▶ **Task item**
Go through the records below and return each line that has "Home" in it.

▶ **Working data**
* * * *
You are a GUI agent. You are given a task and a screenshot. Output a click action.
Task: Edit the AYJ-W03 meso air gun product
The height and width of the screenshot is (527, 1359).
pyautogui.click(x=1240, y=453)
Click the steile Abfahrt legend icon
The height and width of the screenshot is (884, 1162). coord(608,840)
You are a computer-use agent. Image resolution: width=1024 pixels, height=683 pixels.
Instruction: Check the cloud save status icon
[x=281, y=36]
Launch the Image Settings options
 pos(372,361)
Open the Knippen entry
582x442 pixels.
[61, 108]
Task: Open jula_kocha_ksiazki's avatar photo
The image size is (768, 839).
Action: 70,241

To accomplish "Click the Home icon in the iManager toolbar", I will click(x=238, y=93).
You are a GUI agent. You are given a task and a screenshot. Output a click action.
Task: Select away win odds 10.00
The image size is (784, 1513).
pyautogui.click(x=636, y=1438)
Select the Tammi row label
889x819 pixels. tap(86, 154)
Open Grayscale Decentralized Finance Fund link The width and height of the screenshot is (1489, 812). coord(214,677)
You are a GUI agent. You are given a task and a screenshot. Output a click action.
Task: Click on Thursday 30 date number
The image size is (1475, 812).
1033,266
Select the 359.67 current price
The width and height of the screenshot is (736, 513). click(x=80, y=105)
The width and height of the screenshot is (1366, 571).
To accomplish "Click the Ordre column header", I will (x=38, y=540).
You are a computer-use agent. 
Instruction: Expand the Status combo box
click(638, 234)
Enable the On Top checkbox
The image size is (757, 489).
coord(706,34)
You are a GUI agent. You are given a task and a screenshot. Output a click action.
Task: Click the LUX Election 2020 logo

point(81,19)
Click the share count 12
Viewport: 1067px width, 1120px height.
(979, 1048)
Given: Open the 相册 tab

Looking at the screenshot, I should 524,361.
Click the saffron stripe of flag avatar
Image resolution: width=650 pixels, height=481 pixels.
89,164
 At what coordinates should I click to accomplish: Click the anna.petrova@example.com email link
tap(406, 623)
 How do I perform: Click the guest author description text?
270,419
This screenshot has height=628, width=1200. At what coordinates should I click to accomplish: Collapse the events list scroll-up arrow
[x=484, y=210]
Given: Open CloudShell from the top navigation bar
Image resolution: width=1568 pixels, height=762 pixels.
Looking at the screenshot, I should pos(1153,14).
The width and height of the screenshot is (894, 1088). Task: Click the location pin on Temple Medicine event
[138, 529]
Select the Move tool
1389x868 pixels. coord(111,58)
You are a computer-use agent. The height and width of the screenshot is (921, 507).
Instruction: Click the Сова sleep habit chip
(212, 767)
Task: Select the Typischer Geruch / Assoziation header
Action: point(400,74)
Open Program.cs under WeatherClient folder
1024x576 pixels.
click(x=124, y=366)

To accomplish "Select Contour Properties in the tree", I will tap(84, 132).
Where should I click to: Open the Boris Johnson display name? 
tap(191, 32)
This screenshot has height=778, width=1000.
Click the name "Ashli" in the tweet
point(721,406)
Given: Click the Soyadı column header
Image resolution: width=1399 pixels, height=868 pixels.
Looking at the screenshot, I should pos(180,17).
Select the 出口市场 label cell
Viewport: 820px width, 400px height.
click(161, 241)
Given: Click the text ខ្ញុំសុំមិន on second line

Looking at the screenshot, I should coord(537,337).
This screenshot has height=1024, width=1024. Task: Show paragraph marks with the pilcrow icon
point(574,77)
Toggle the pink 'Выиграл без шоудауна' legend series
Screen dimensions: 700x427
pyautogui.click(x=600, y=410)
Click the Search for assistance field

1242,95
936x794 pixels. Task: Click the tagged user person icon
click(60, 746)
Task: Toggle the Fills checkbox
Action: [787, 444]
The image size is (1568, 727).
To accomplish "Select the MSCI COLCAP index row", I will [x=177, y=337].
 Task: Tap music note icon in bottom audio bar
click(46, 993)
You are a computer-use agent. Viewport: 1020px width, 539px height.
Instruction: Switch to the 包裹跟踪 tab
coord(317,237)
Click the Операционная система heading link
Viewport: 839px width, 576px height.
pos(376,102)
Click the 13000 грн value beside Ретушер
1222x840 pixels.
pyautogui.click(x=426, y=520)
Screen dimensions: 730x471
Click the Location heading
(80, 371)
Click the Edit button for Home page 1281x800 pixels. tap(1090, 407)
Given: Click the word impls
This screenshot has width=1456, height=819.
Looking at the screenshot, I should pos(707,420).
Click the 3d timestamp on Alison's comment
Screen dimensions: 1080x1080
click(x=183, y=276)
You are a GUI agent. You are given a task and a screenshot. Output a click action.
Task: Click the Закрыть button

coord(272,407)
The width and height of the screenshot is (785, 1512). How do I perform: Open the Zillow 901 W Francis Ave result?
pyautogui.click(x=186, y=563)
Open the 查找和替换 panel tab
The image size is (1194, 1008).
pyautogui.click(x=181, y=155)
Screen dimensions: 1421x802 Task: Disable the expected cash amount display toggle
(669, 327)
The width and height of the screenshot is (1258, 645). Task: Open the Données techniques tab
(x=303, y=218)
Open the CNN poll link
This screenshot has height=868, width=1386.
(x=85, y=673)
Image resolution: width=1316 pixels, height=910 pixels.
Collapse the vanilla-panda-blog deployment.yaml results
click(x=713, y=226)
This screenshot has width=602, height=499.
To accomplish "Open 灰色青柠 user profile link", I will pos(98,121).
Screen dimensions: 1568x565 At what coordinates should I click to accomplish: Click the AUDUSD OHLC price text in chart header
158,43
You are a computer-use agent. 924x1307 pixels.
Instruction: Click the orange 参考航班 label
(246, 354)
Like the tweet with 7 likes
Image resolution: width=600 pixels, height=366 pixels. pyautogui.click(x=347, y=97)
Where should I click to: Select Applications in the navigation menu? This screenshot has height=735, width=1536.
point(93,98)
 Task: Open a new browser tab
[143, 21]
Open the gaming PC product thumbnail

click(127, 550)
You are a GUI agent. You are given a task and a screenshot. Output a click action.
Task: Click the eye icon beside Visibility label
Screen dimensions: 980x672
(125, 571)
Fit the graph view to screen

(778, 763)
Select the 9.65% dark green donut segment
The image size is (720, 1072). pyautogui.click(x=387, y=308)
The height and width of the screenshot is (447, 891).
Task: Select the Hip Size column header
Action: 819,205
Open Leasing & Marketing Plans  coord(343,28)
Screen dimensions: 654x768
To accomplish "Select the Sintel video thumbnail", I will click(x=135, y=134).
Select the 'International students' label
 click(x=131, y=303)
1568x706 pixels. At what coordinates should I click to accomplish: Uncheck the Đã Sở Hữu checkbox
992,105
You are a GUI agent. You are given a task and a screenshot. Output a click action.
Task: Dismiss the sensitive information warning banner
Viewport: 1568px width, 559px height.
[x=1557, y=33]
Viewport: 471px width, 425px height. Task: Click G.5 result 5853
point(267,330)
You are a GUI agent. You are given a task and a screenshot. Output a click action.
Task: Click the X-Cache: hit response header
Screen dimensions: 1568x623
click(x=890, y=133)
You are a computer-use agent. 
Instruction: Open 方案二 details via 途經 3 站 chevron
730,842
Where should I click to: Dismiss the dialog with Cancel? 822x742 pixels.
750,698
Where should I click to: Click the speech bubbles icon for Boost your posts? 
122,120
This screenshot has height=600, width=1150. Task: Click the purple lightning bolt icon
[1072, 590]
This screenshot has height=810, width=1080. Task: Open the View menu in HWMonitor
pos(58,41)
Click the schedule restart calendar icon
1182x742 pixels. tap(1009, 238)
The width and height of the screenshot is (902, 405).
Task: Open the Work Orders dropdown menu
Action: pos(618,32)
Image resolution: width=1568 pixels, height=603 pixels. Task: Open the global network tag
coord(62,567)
* * * *
▶ **Exercise solution**
To accomplish "Click the Home icon in the iManager toolbar", I will click(x=238, y=93).
Click the Edit button for Home page 1281x800 pixels. tap(1090, 407)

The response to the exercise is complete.